Produksi Migas RI Menciut, Nasib 1 Juta Barel Gimana?
Jakarta, CNBC Indonesia - Pemerintah mempunyai cita-cita untuk produksi minyak 1 juta barel per hari dan 12 miliar gas standar kaki kubik per hari (bscfd) pada 2030 mendatang. Namun di sisi lain kondisi produksi migas nasional dari tahun ke tahun terus mengalami penurunan.
Praktisi sektor hulu migas Tumbur Parlindungan menyampaikan realisasi produksi minyak siap jual atau lifting 2022 yang belum sesuai target sudah sesuai prediksi. Mengingat penurunan produksi secara alamiah terus terjadi.
"Tanpa adanya penemuan lapangan baru yang signifikan dan dilanjutkan dengan pengembangan lapangan baru akan sulit untuk meningkatkan lifting di tahun-tahun yang akan datang. Yang harus dilakukan "massive exploration" agar ada penemuan baru yang besar," ujar Tumbur kepada CNBC Indonesia, Jumat (20/1/2023).
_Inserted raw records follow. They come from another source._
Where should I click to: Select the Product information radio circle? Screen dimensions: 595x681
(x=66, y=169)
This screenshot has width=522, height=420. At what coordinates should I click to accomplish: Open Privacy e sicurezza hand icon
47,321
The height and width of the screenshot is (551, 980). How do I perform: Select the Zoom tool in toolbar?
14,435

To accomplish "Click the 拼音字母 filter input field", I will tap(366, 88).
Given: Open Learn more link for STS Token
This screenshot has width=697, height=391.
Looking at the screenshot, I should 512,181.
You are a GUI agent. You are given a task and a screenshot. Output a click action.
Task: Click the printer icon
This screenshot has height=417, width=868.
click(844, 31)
Untuk diketahui, SKK Migas mencatat realisasi minyak mentah siap jual (lifting minyak) pada tahun 2022 tercatat mencapai 612.300 barrel oil per day (bopd) atau lebih rendah dari capaian lifting minyak pada tahun 2021 yang mencapai 660.300 bopd.
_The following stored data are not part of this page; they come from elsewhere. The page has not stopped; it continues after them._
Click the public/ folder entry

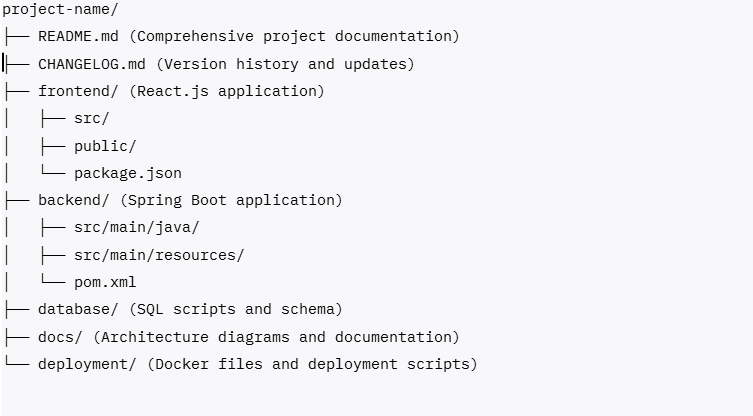point(105,146)
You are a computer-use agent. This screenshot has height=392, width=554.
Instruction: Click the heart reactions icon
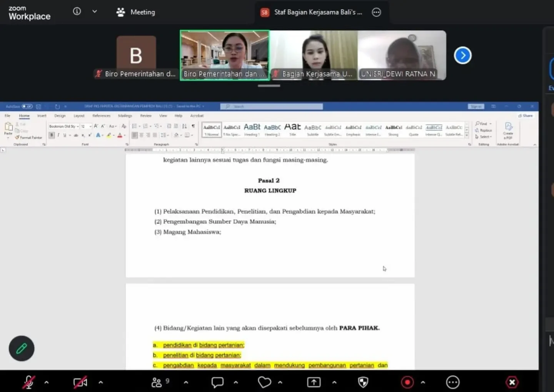click(x=264, y=382)
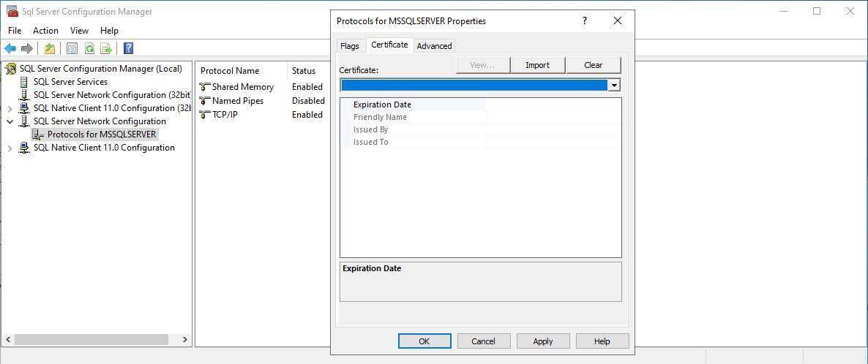This screenshot has height=364, width=868.
Task: Click the Export List toolbar icon
Action: pos(106,49)
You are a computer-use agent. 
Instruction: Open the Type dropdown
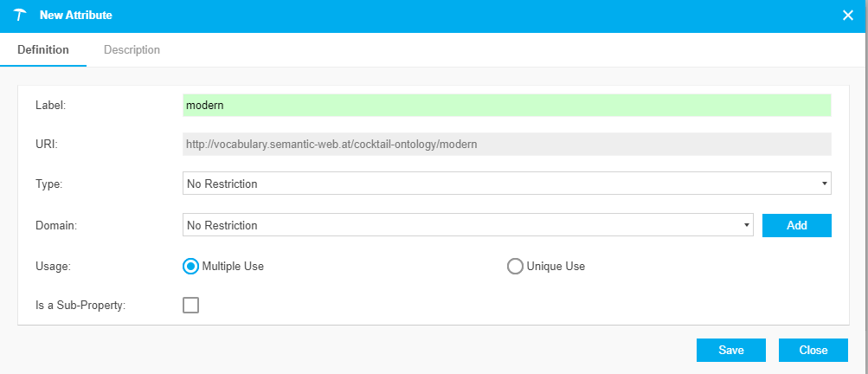506,184
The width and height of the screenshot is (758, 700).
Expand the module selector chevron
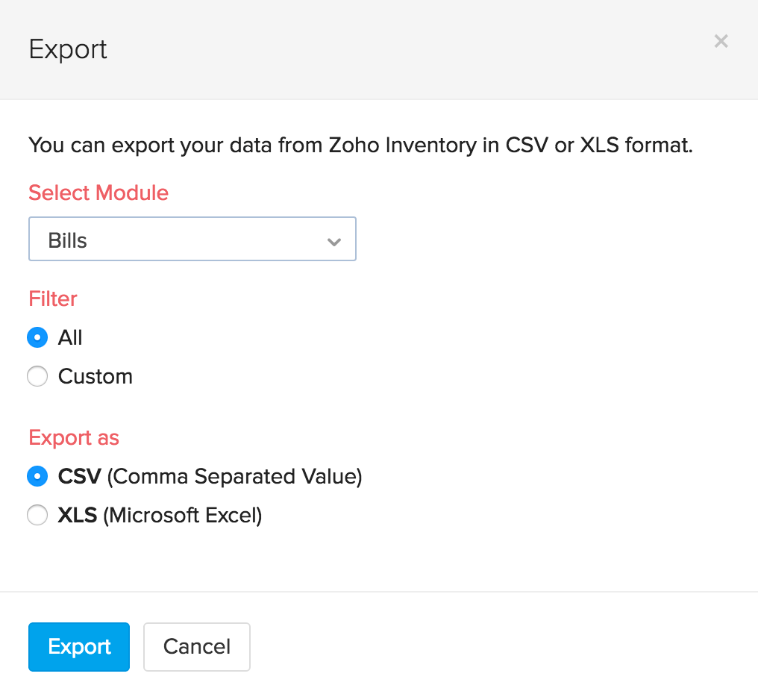pyautogui.click(x=333, y=239)
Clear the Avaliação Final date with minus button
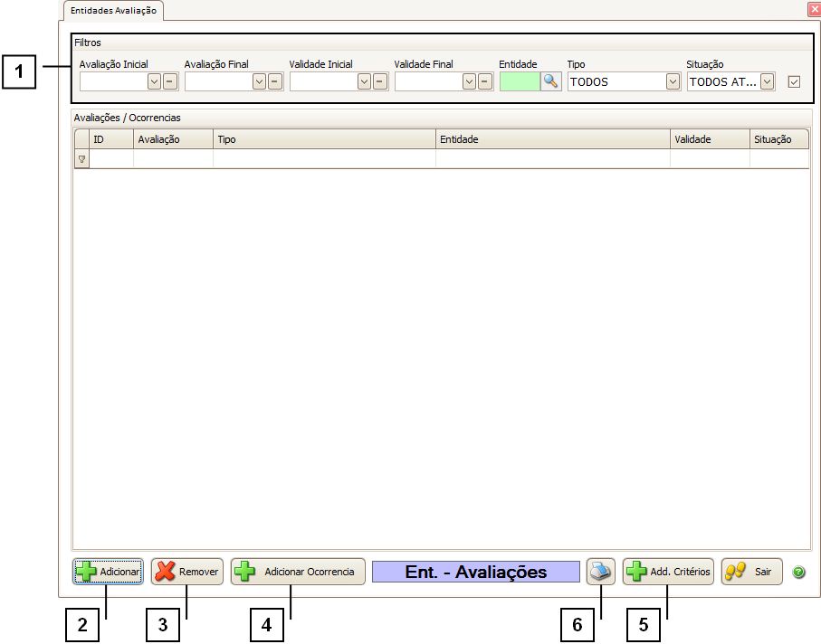This screenshot has height=644, width=821. click(x=275, y=81)
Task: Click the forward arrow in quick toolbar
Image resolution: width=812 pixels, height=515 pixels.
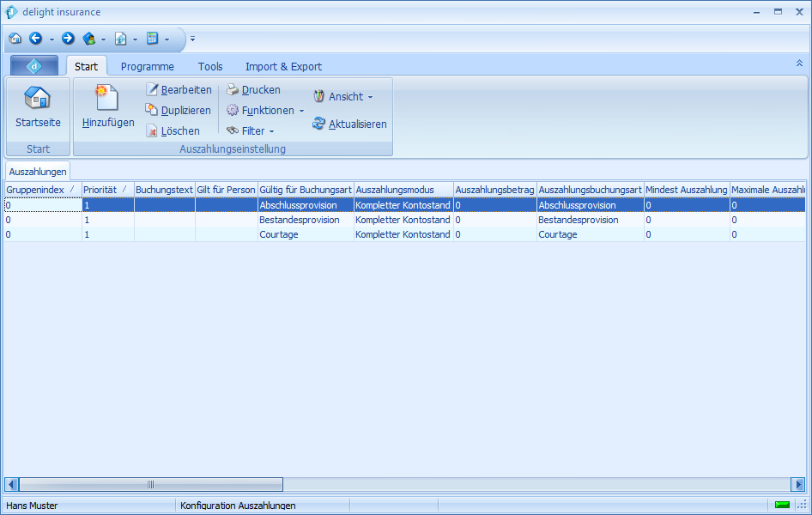Action: point(68,39)
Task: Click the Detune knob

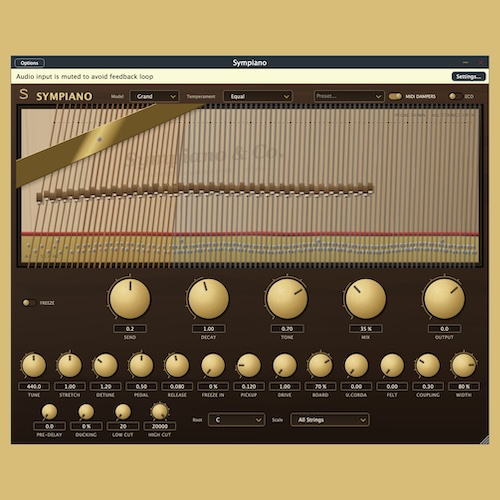Action: point(106,366)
Realisasi lifting minyak pada tahun 2022 yang mencapai 612.300 bopd itu juga tidak mencapai target tahun 2022 yang dicanangkan mencapai 703.000 bopd.
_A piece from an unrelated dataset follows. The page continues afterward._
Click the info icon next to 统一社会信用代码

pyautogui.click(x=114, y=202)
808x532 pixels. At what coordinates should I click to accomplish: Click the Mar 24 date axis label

Menurut Tumbur, pemerintah juga dapat mendorong pengembangan eksplorasi pencarian cadangan migas non konvensional lainnya berupa shale oil dan shale gas di Indonesia. Hal tersebut dapat dilakukan asalkan ekosistem investasi di hulu migas dapat diperbaiki, baik dari birokrasi maupun legislasi.
"Ekosistem sudah sangat berbeda dibandingkan dengan beberapa dekade sebelumnya. Bisa dilihat dari international player yang ada di Indonesia baik sebagai E&P company ataupun sebagai service company and other supporting company," ujarnya.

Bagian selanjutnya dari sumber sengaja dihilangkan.